Andy’s design thesis intervenes in this difficult space of how algorithmically-driven, incentivized, content-focused platforms are shaping discourse. In his thesis, Andy conducted research on how to improve the discussion in the comment sections of platforms, asking how interaction design might intervene to make comment threads more productive and nuanced, playing with ideas like giving users options to respond to comments or posts beyond a ‘like’, or allowing people to respond to certain parts of a comment. He realized that people’s online behavior is shaped by the platforms themselves, as people post polarizing, emotional content in attempts to go viral, without being so incendiary that they are ‘canceled’ or ‘ratioed’ — which is where someone gets more comments than likes, usually signaling people really didn’t like their post. He also researched the current state of content moderation, finding there are two main ways that information is surfaced, algorithm-driven content moderation on platforms like Twitter or Instagram, or top-down moderation by a person, like on Reddit or Quora. Seeking a new path forward, Andy created a high-fidelity prototype, based on his empirical and theoretical research, that enables community-driven peer-to-peer moderation. He designed two key interventions, one which allows commenters to offer each other more nuanced feedback and another where, if a debate between two people gets long or destructive in a comment thread, other people in the thread can suggest they move to a private discussion. Is this the equivalent of ‘taking it outside?’ I wondered. I couldn’t help but reflect on the type of conversation people want to have in public vs. private — maybe there is something about the thrill of performance — that people simply wouldn’t bother with the theatrics in a private space. I look forward to future findings in the testing of this prototype . . . I think it will expose and explore many new areas for design to encourage civility online. 
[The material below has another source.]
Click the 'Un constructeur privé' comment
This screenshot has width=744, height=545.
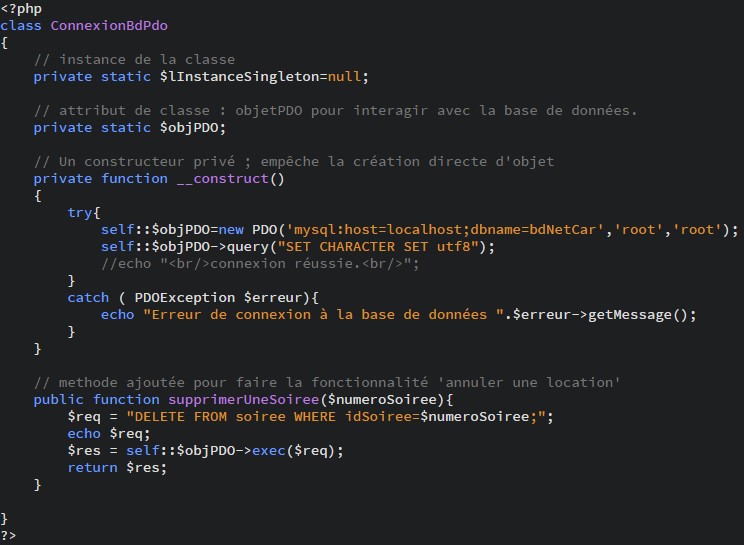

It is clear finding solutions to this challenge of productive discourse in our ‘life in the comments’ is urgent, as online discourse is a multiverse of conflicting informational worlds nowadays. Andy is seeking ways that interaction design can de-escalate discursive volatility and fragmentation, by asking how dialogue might be incentivized differently with hopes that peer-to-peer moderation will bring more nuance and cohesion to discussion online. 


(1) Haidt, Jonathan. “Why the Past 10 Years of American Life Have Been Uniquely Stupid.” The Atlantic, April 11, 2022. Online.

(2) Green, Holly and Kristi Hedges. “Breaking Out of Your Internet Filter Bubble.” Forbes, August 29, 2011. Online.

(3) Klonick, Kate. “The new governors: The people, rules, and processes governing online speech.” Harv. L. Rev. 131 (2017): 1598.